The Aussie songwriter mastered the art of the bittersweet ballad in her debut full-length, Don’t Let The Kids Win, and this melancholy filters through to Crushing, but with a more stripped back style, allowing the plaster peel away, exposing the wound of losing someone - in both life and love. Opener, "Body", wears Jacklin’s heavy heart on her sleeve, alongside wavering vocals that guide us through a painful altercation with an ex-partner at an airport: “I’m gonna leave you / I’m not a good woman when you’re around” coos Jacklin as she realises their attempt to go somewhere is failing, and not just in the literal sense of getting kicked off the plane.
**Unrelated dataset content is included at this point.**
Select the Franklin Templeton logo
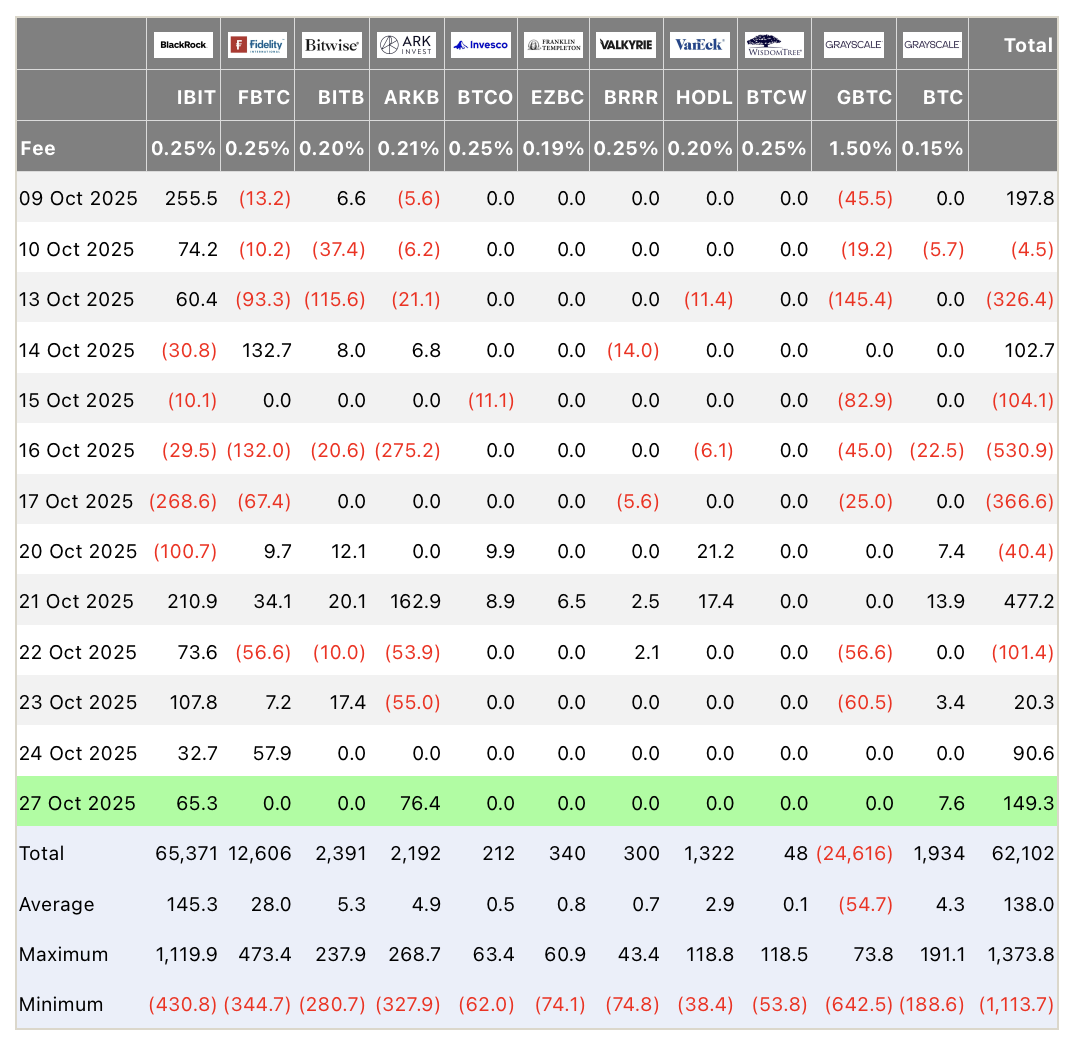554,45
While sombre strokes can be heard in most of the album tracks, lead single "Head Alone" has a pep in its step as it sets about defying the smothering side of intimacy. “I don’t want to be touched all the time / I raised my body up to mine” sings Jacklin softly, which mirrors themes of reclaiming control, first pondered in "Body", with “I guess it’s just my life / And it’s just my body”, repeating throughout the track like a mantra. We dive head-first into Jacklin’s stream of consciousness in "Pressure to Party", which shines a light on the stress of post-breakup expectations. “Pressure to party, gonna stay in / Nothing good can come from me drinking / I would run, shoes off, straight back to you / I know where you live, I used to live there too”, admits Jacklin, whose erratic thoughts collide with a melodic yet ragged riff.

Despite its sparse and solemn exterior, "Comfort" illustrates the light at the potential end to post-break up pain, whilst also ending the album with a hopeful peak into a brighter future, one ‘cured with time’. The lullaby’s last lingering notes echo those from Jeff Buckley’s "Last Goodbye", another track that magnifies the breakdown of a relationship. It’s an unexpected album highlight, and stays with you like a familiar scent, of a past love perhaps, showcasing the relatability of her songwriting once more.

Even though many breakup references are scattered throughout Crushing, a strong sense of emotional progression is also woven in, flipping the narrative to be more positive in parts. Vivid lyricism personifies the album title in each track - whether we’re feeling crushed by a suffocating relationship or crushed by the pressures of going at it alone, Julia Jacklin is here to give you the cold hard facts: “You’ll be alright / You’ll be just fine”, despite what you might think.